C1 inhibitor inhibits the complement system by binding C1r and C1s, two of the active enzyme subunits of the first component of the complement system (C1) in the classical pathway, as well as binding to mannose-binding lectin-associated serine proteases in the lectin pathway. The primary substrate of the activated C1 enzyme is C4; uninhibited C1 results in diminished C4 levels. C1 inhibitor is the most important inhibitor of contact activation and regulates the contact system and the intrinsic coagulation pathway by binding to and inactivating kallikrein and factor XIIa. Because these pathways are part of enzyme amplification cascades, without C1 inhibitor, spontaneous or trigger-induced activation of these pathways can lead to unopposed activation and swelling.


In a study of acute treatment of HAE, intravenous administration of CINRYZE resulted in a significant increase in systemic levels of antigenic and functional C1 inhibitor within 1 hour after administration. Administration of C1 inhibitor increases serum levels and temporarily restores the natural regulation of the contact, complement, and fibrinolytic systems, thereby controlling swelling or the propensity to swell.

Low C4 levels may be seen in patients with HAE attacks. Treatment with CINRYZE in 35 subjects showed the subsequent increase in plasma C4 levels, from an average of C4 8.1 mg/dL at baseline to C4 8.6 mg/dL, 12 hours after infusion of CINRYZE.


A randomised, parallel group, open-label pharmacokinetic study of CINRYZE was performed in subjects with non-symptomatic HAE. The subjects received either a single intravenous dose of 1000 Units or a 1000 Unit dose followed by a second dose of 1000 Units 60 minutes later.

After intravenous administration of a single dose of CINRYZE to HAE subjects, the serum concentration of functional C1 inhibitor doubled within 1 to 2 hours. The maximum serum concentration (Cmax) and area under the serum concentration-time curve (AUC) appeared to increase from the single to double dose, although the increase was not dose-proportional.


Because C1 inhibitor is an endogenous human plasma protein, it is not subject to metabolism by cytochrome P450 iso-enzymes, excretion, or pharmacokinetic drug-drug interactions exhibited by many low molecular weight compounds.

The mean elimination half-life of functional C1 inhibitor after administration of CINRYZE was 56 hours for a single dose and 62 hours for the double dose.

Special Populations and Conditions


Functional C1 inhibitor activity was measured in children in the open-label study. Mean increases from baseline in functional C1 inhibitor activity measured 1 hour post-dose in children 3 to <18 years of age ranged from 22% to 46% in study LEVP 2006-4 compared with 25% to 32% in adults.


No special investigations have been performed.

Hepatic or Renal Insufficiency

No specific studies have been conducted to evaluate the pharmacokinetics of CINRYZE in patients with hepatic or renal impairment.

Storage and Stability


When stored between 2ºC–25ºC this product is stable in its original container.
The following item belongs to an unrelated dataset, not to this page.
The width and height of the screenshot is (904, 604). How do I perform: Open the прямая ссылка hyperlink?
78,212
Do not freeze. Store in the original package in order to protect from light.

Keep in a safe place out of the reach of children.
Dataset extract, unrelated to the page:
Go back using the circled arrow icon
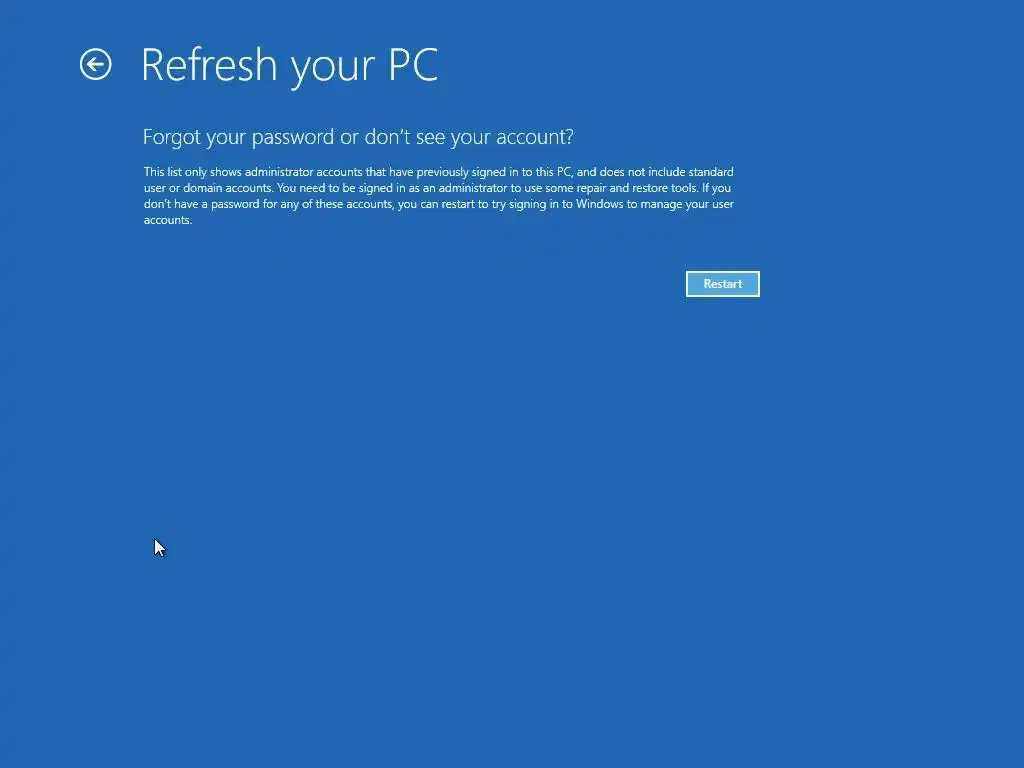Screen dimensions: 1024x768 point(95,65)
The reconstituted solution must be used within 3 hours of reconstitution. After reconstitution, the product should be used immediately. However, chemical and physical in-use stability has been demonstrated for 24 hours at room temperature (15ºC–25ºC).

Do not use beyond the kit expiration date.

Special Handling Instructions

Any unused product or waste material should be disposed of in accordance with local requirements.

Dosage Forms, Composition and Packaging

CINRYZE is supplied in a package containing 2 single-use vials with 500 IU of lyophilized human C1 inhibitor for reconstitution and 2 vials with 5 mL of Sterile Water for Injections (diluent).

Each vial of CINRYZE is for single use only and is supplied as 500 IU of C1 inhibitor in a colorless glass vial (Type I), sealed with a rubber stopper (Type I) and an aluminum seal with a plastic flip-off cap. Non-medicinal ingredients include L-alanine, L-threonine, L-valine, sodium chloride, sodium citrate and sucrose.

Sterile Water for Injections (5 mL) is needed for reconstitution. This is supplied in a colourless glass vial (Type I), closed with a rubber stopper (Type I) and an aluminum seal with a plastic flip-off cap.